N* and I were also caring for B* who was being induced the slow way because her midwife was out of town. I did a lot of the care for B* myself with putting on the CTG monitor and interpreting the printout as well as chatting with her and her partner about the reason for the induction.

And I had thought that would be my two births and my time with N* would be up. Luckily I was wrong. Now the births I'm attending are at the invitation of the women. V*, T* and S* have also invited me to attend their births and I feel very privileged at being asked.

Sunday, September 3, 2000

Induction

Another busy day ahead of me so I'd better write up the births.

D*'s induction was on Tuesday 8 August 2000 and D* was being induced at term because she was worried about having a very fast labour and an unplanned home birth.

The hospital was full up in the morning so start time was rescheduled for 1:30pm. The first room D* was in was room 4 which is one of the cubbyholes. Initially D* was prepared with CTG tracing, IV leur, and the epidural was sited.

The vaginal examination and artificial rupture of membranes was done at 3:15pm. D*'s cervix was only 50% effaced. Following the ARM D* started contracting, but walking definitely got them going.

Nothing major happening so a further ARM done on noting on V/E that membranes not definitely ruptured. The ARM was very uncomfortable for D*. She actually needed entonox because of the fundal pressure N* asked me to apply.

This time the ARM did the trick and contractions strengthened. D* requested the epidural medication and she found that immediately after it she was not able to be upright without feeling nauseous.

When D* was able to, we walked around the ward. The walking was marvelous for getting things happening.

D* was fully dilated at 8:47pm and she started pushing at 8:55pm. Baby C* was born at 9:08pm according to N*'s watch.

Blood loss was practically nil and N* got me to help with controlled cord traction for active management of third stage.

Reflecting on the experience now I am able to say that I really feel that the epidural slowed things down for D*. She didn't think she would be able to deal with a fast labour without it. You're damned if you do, and you're damned if you don't.

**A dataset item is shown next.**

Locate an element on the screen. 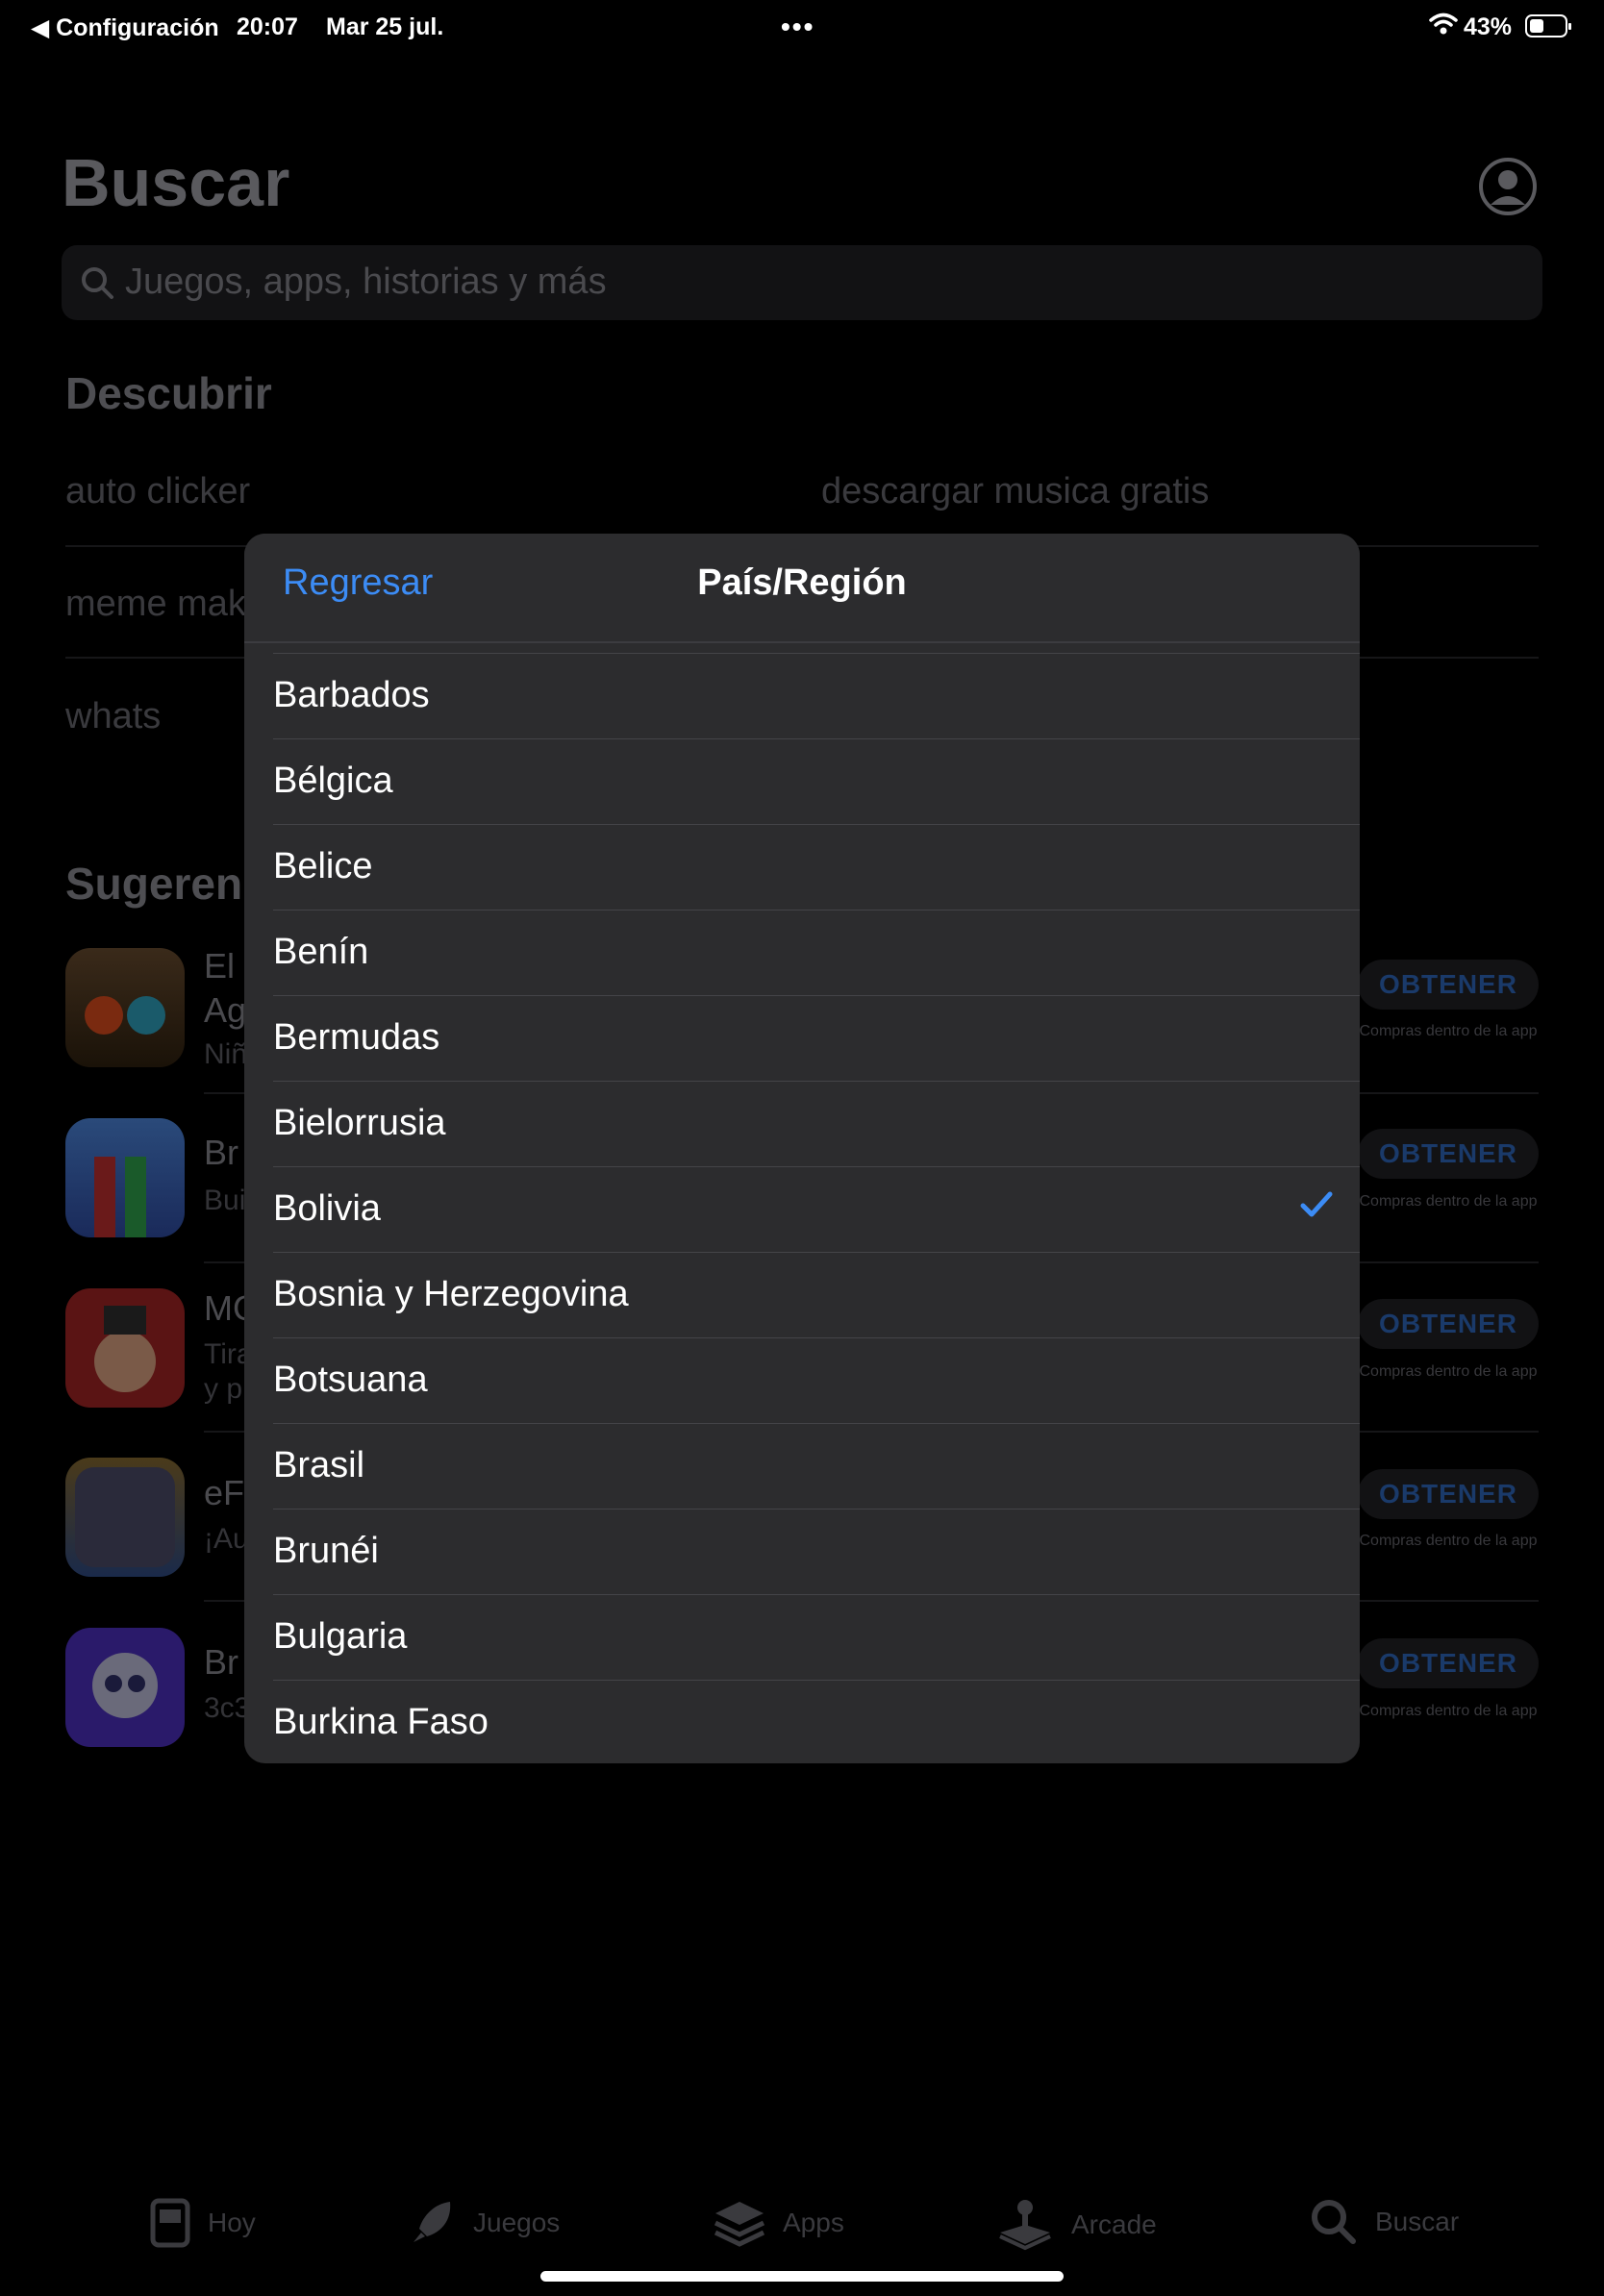 This screenshot has width=1604, height=2296. tab-label: Arcade is located at coordinates (1114, 2224).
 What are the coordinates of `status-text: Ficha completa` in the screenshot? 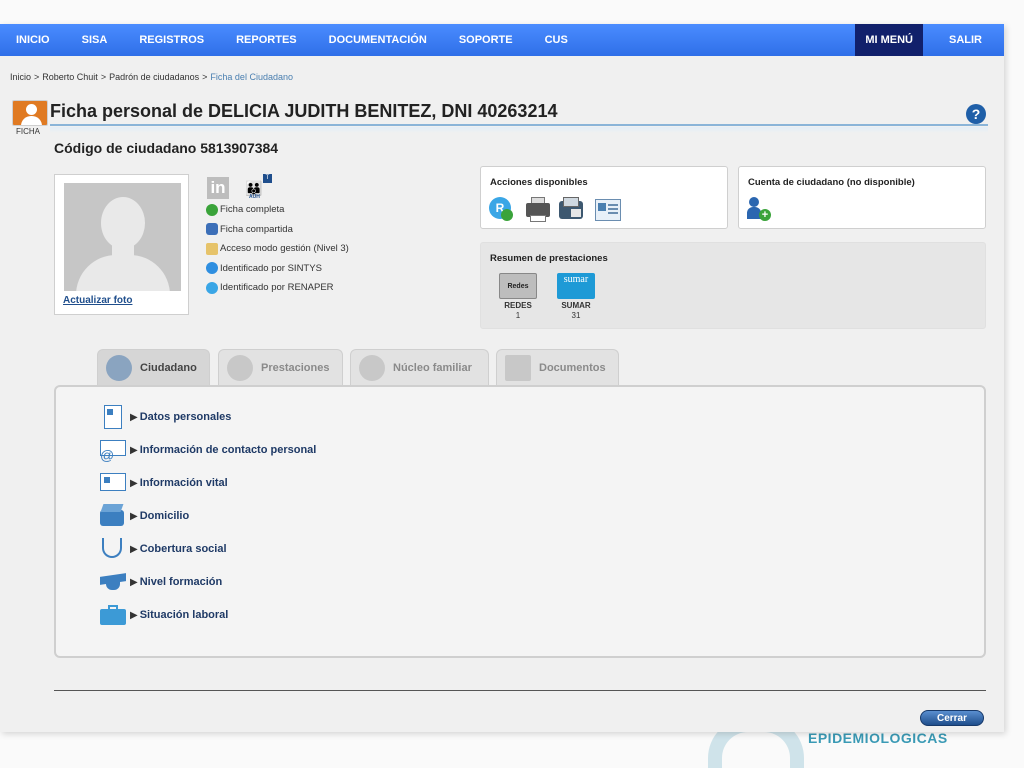 It's located at (252, 210).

I had thought I would be really emotional at my first birth, but I was more focused and practical and was watching for the placenta, and other signs that all was well.

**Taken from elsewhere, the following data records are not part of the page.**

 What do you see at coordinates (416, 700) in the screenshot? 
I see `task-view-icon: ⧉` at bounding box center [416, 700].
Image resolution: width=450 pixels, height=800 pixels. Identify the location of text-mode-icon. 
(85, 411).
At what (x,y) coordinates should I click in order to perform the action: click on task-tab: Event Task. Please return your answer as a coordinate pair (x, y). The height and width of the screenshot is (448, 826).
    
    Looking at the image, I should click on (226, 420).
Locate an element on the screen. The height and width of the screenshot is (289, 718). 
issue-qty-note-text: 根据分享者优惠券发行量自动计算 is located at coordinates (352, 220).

I was amazed at the amount of documentation required. Epidural information, partogram, progress notes, drug chart can all contain the same information. And if things aren't written down immediately as they occur, often the time sequence can be forgotten.

Time is another thing - the birth time of the baby is determined by the midwife's watch. What if the time on her watch is wrong? That could be quite significant to some people with interest in astrological charts.

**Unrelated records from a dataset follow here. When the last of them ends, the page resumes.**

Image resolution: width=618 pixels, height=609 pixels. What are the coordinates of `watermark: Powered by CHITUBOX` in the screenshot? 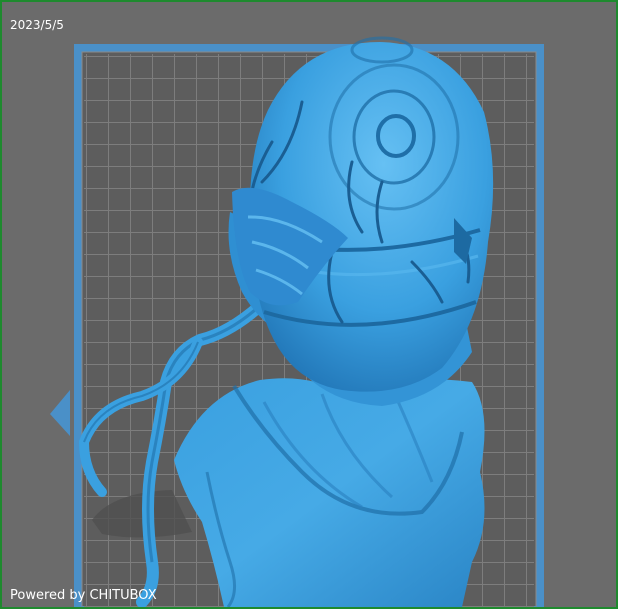 It's located at (84, 596).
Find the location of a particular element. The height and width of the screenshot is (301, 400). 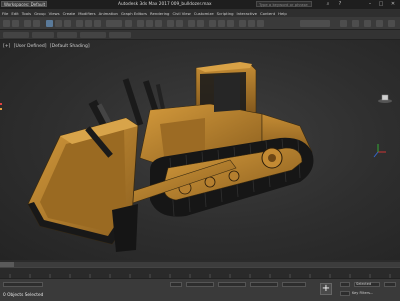

z-coordinate-field is located at coordinates (264, 284).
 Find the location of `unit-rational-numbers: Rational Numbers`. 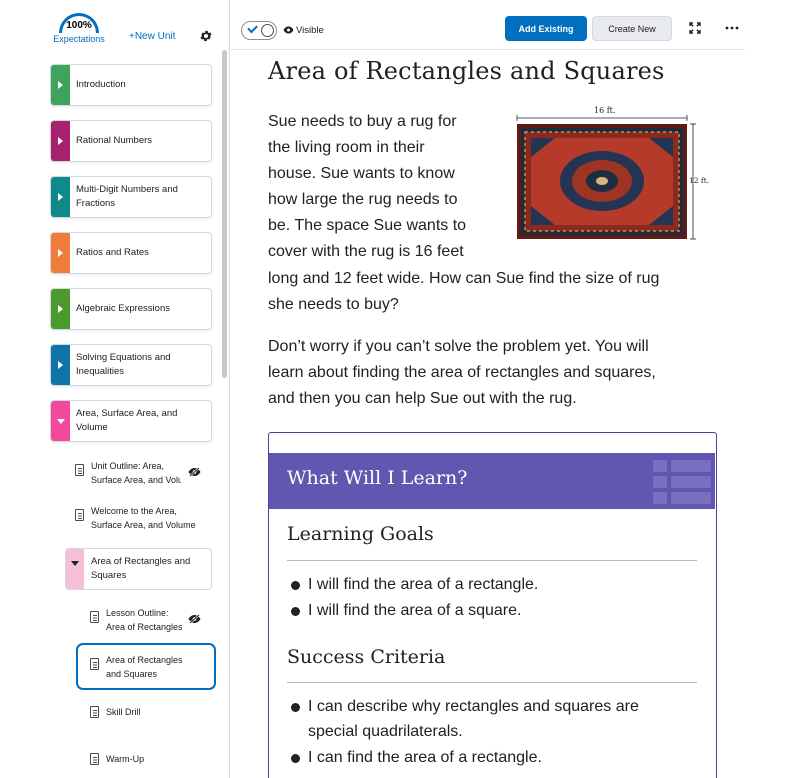

unit-rational-numbers: Rational Numbers is located at coordinates (131, 141).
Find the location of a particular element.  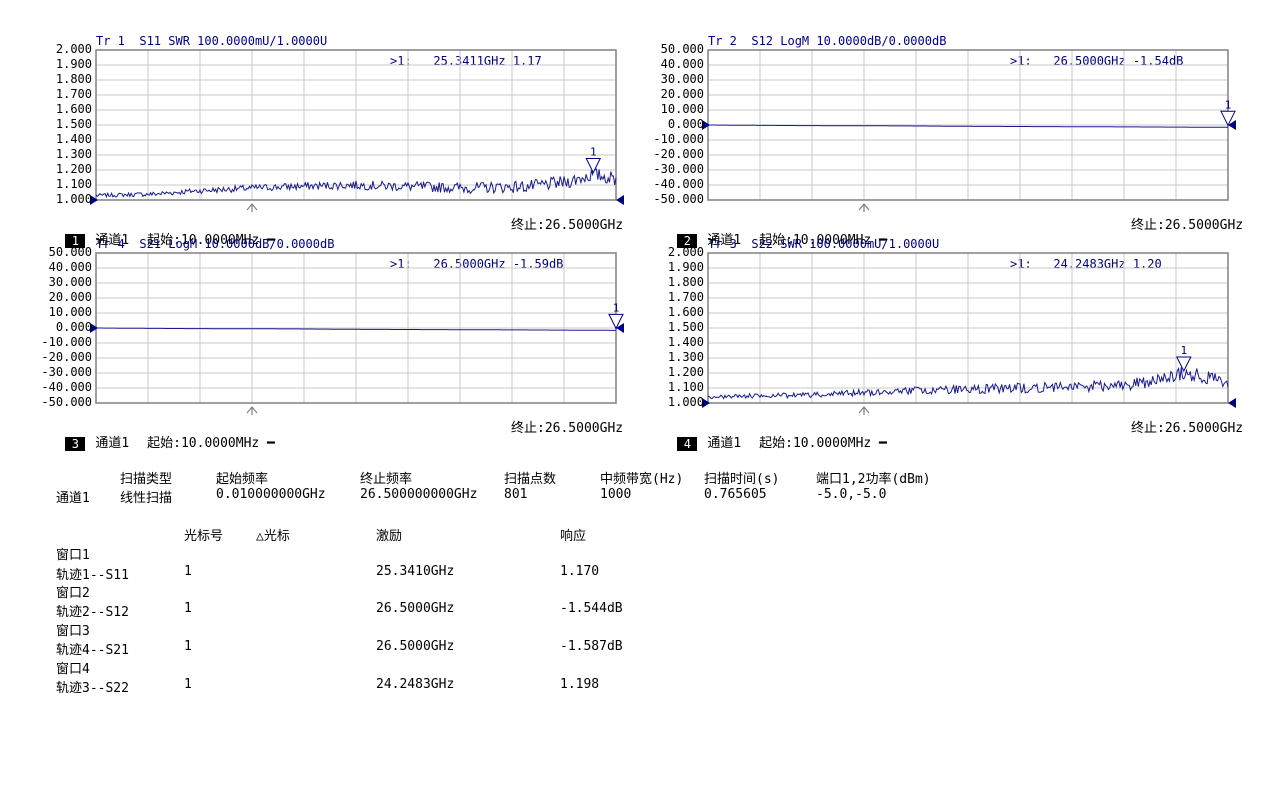

sweep-row-label: 通道1 is located at coordinates (73, 498).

I learnt soemthing from experience about the variability of birth. Not all of them are like mine. Not all women want to be in control or see the pain as natural. Not all women will breastfeed because it's the best thing for their baby. I knew all of those things, but really understanding the variability of women and birth will develop as I get more experience.

D* and S* left the hospital to take baby home at about 10:30pm. I watched N* complete the paper trail and went to meet up with Adrian. What a day and what a great experience and memory to cherish!